When I was five, my parents decided I was old enough to have my own pet. The house already had two birds, a dog, and a cat, but these animals had all been part of the family long before I had and were the family pets, not my own. The night before we spent hours preparing the aquarium for its future inhabitants, laying down gravel and anchoring plants and carefully preparing the water to be the perfect acidity and temperature. My first fish was the classic childhood staple of a goldfish, and I named him Pumpkin. Pumpkin spent many happy months sitting on my dresser, accepting a single flake of food in the morning and a single flake at night. Although I would have told anyone that Pumpkin was extraordinary (as my childhood journal entries attest), one day Pumpkin began doing tricks. “Look, Mom! Pumpkin can flip upside down!”
As you may have already guessed, this story has a tragic ending. When my mom tried to tell me that Pumpkin was going to leave us for a better place, I became hysterical. The subsequent call to a fish store revealed that Pumpkin had most likely swallowed an air bubble while eating and was now doomed. The loss of Pumpkin was the first real trauma of my life.

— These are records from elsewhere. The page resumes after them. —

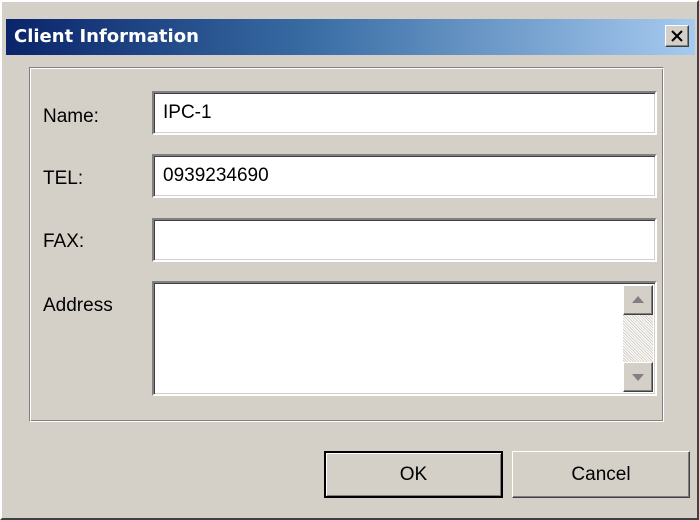 The image size is (699, 520). Describe the element at coordinates (78, 306) in the screenshot. I see `address-label: Address` at that location.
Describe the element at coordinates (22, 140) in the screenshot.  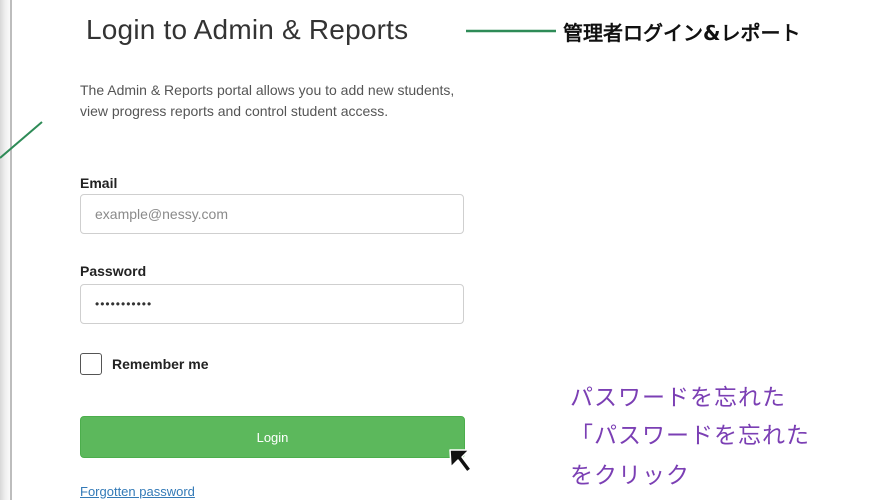
I see `description-callout-line` at that location.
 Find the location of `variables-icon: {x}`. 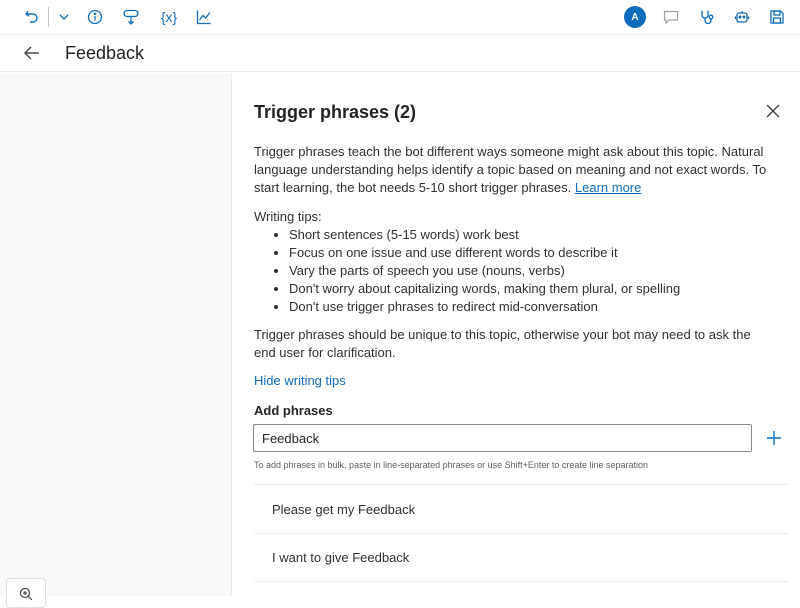

variables-icon: {x} is located at coordinates (169, 17).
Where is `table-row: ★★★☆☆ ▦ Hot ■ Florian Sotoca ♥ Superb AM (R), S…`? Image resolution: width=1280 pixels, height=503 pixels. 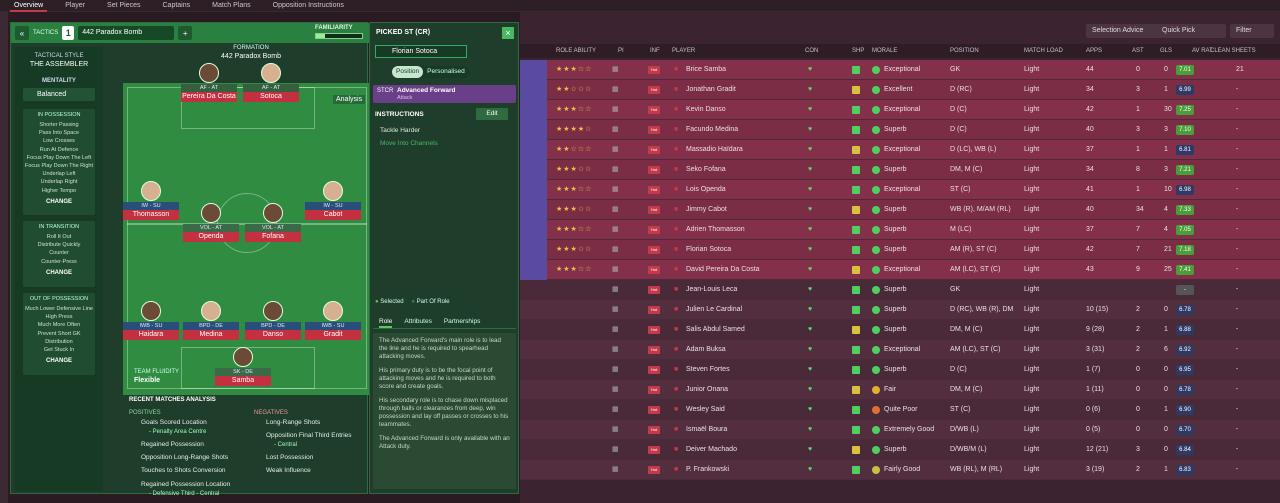
table-row: ★★★☆☆ ▦ Hot ■ Florian Sotoca ♥ Superb AM (R), S… is located at coordinates (900, 250).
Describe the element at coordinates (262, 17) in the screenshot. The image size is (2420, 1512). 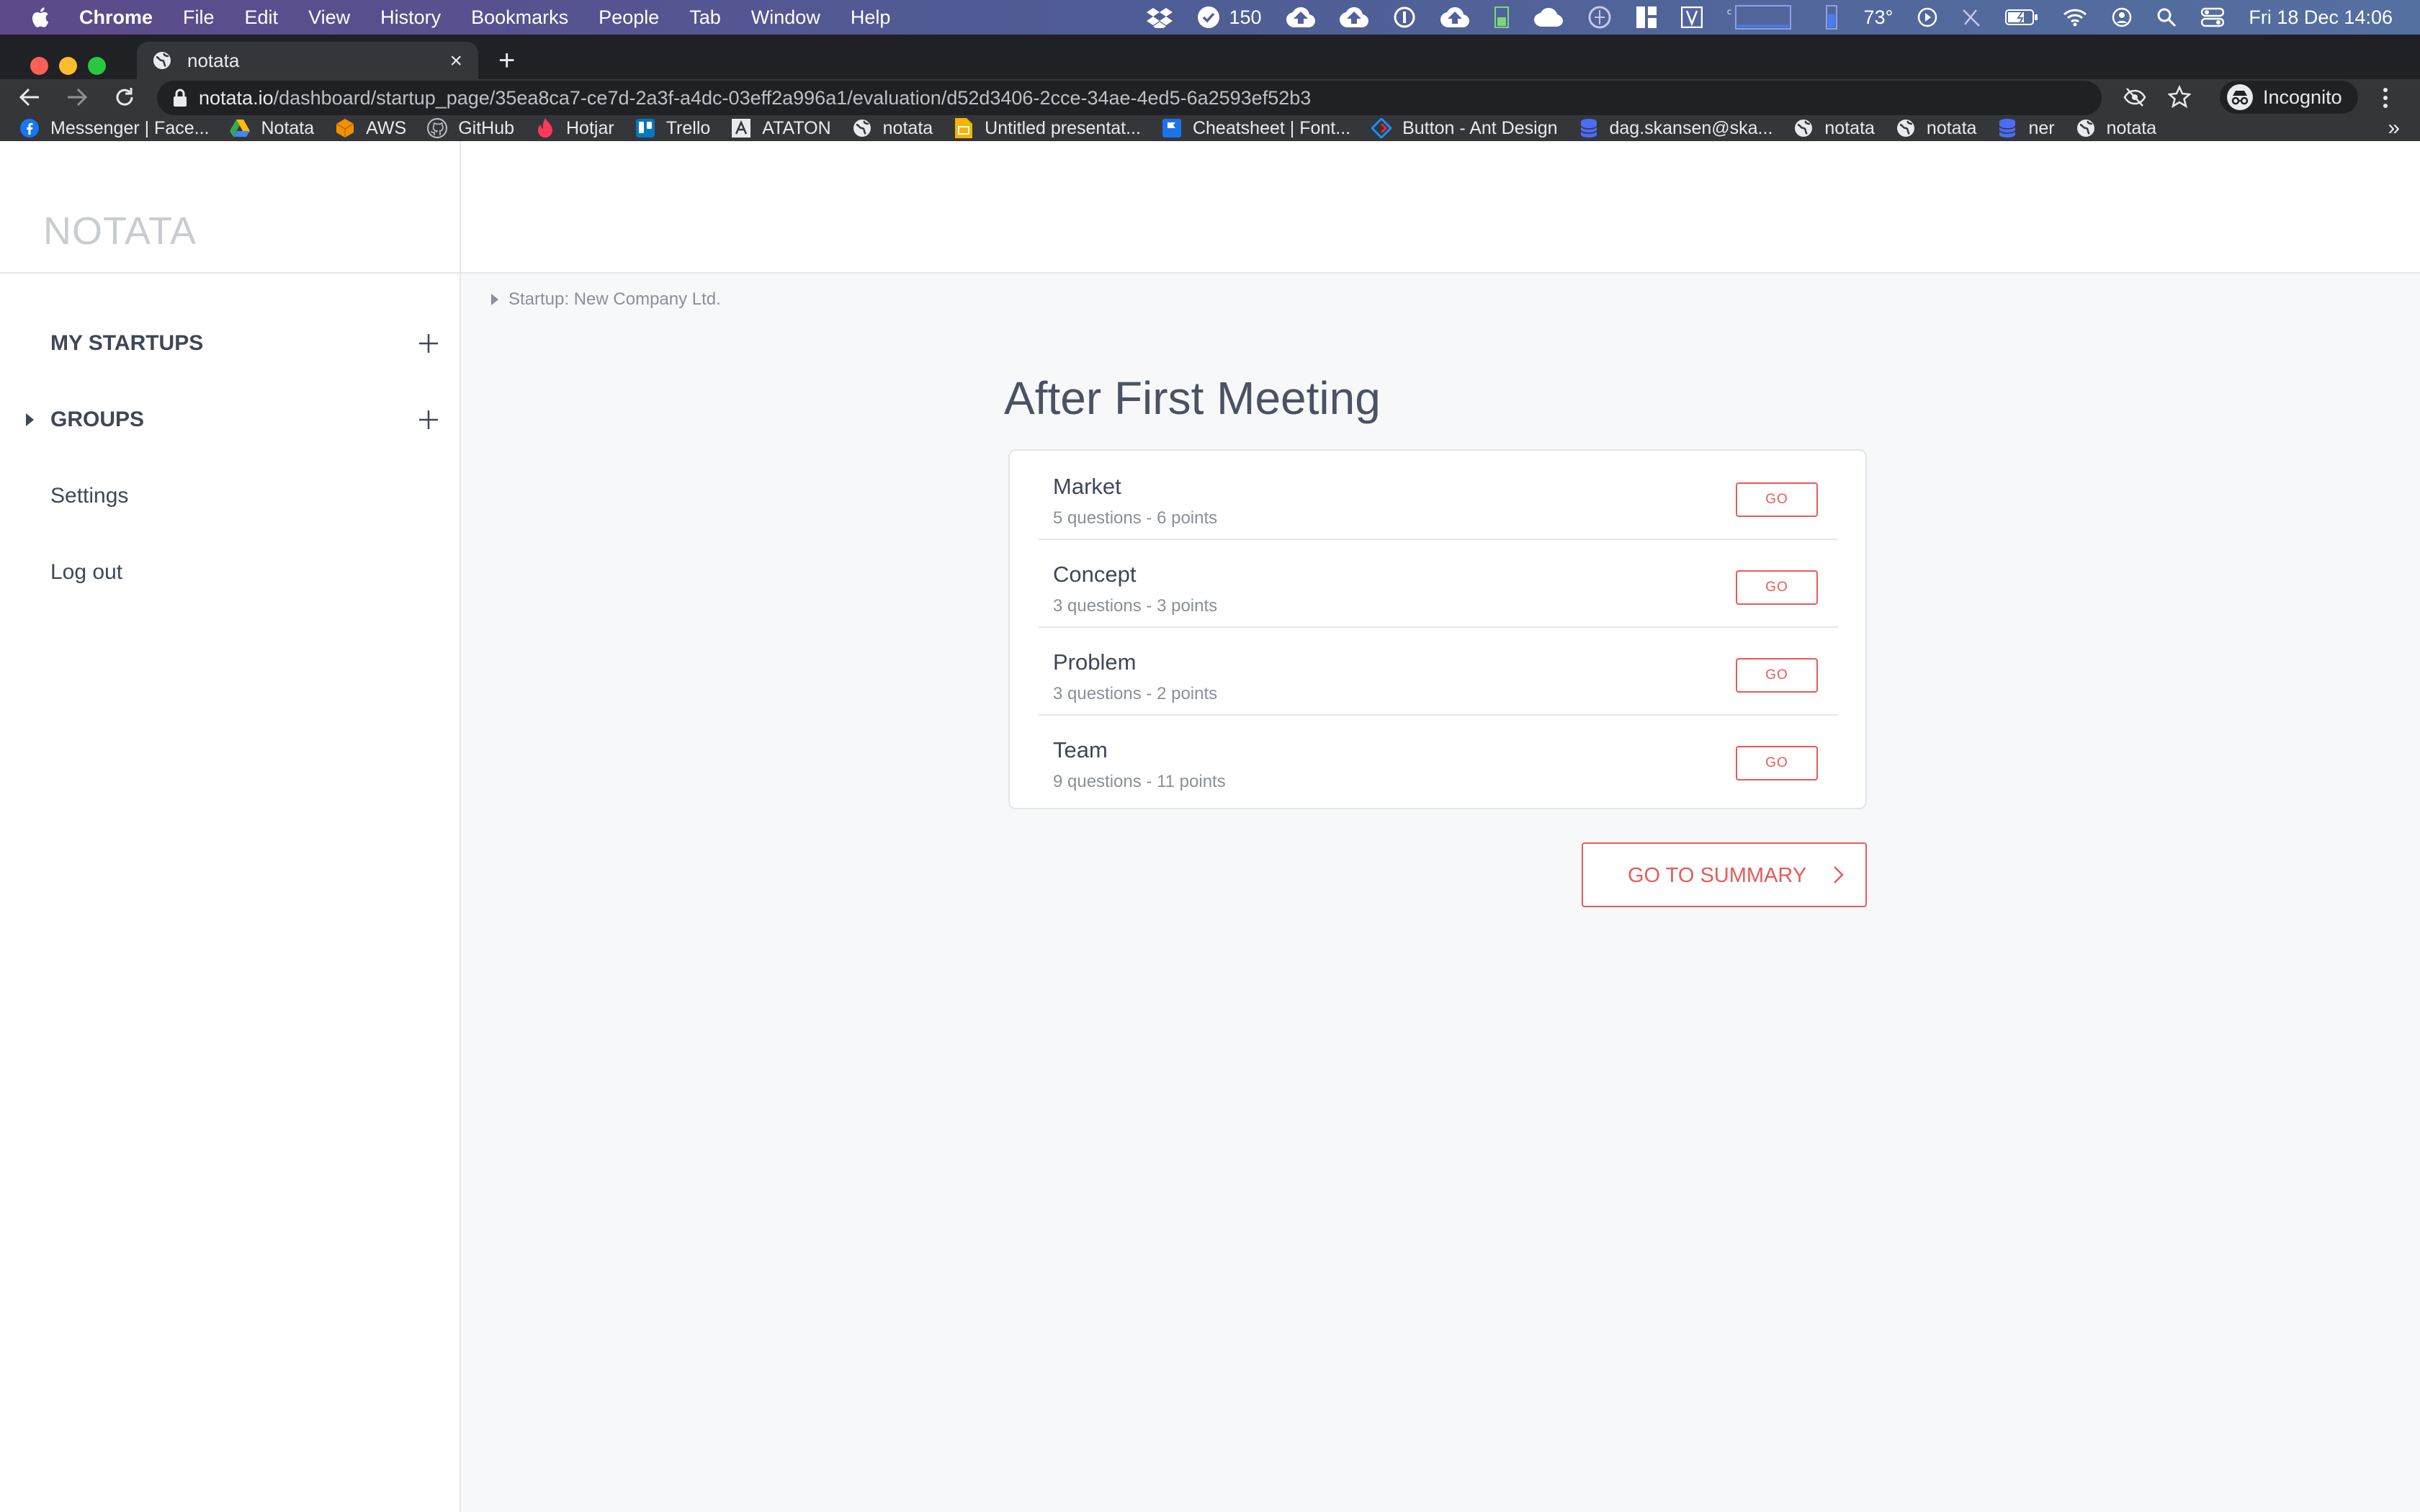
I see `menu-edit: Edit` at that location.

Along the way, however, Pumpkin also became one of my most effective teachers. Sure, the lessons I learned in kindergarten, about how to read, write, use scissors, relate with peers, and the like have stuck with me, but considering that Pumpkin was a fish, his lessons are all the more potent. So what did Pumpkin’s short life teach me?
Pumpkin taught me to be responsible. Although I sometimes had to be reminded to feed him, it was my responsibility to make sure he ate twice a day. The responsibility I felt with Pumpkin was different than I had experienced with other things, because Pumpkin was wholly reliant on me. For some kids, this level of responsibility is not achievable. Don’t buy your child a pet and give them that level of responsibility before you both feel ready. One way to gauge responsibility and commitment is to have your child earn the privilege of having a pet by completing chores around the house, or improving grades on a report card.
My fish also taught me accountability. Responsibility is one thing, but being accountable to someone is the next step. If I didn’t feed Pumpkin, or if I didn’t change his water on a weekly basis, I could see the direct consequences of my actions, and his reproachful stare was a harsh reprimand.
With his death, Pumpkin also taught me the hard lessons about letting go. The coping mechanisms I learned from Pumpkin carried through when my best friend moved away in second grade, and into adulthood when family members began to pass away.
Research has shown that having a pet makes children better communicators and are more empathetic. Whether it’s a fish or a horse, animals can play an important, if unconventional, role in your child’s education.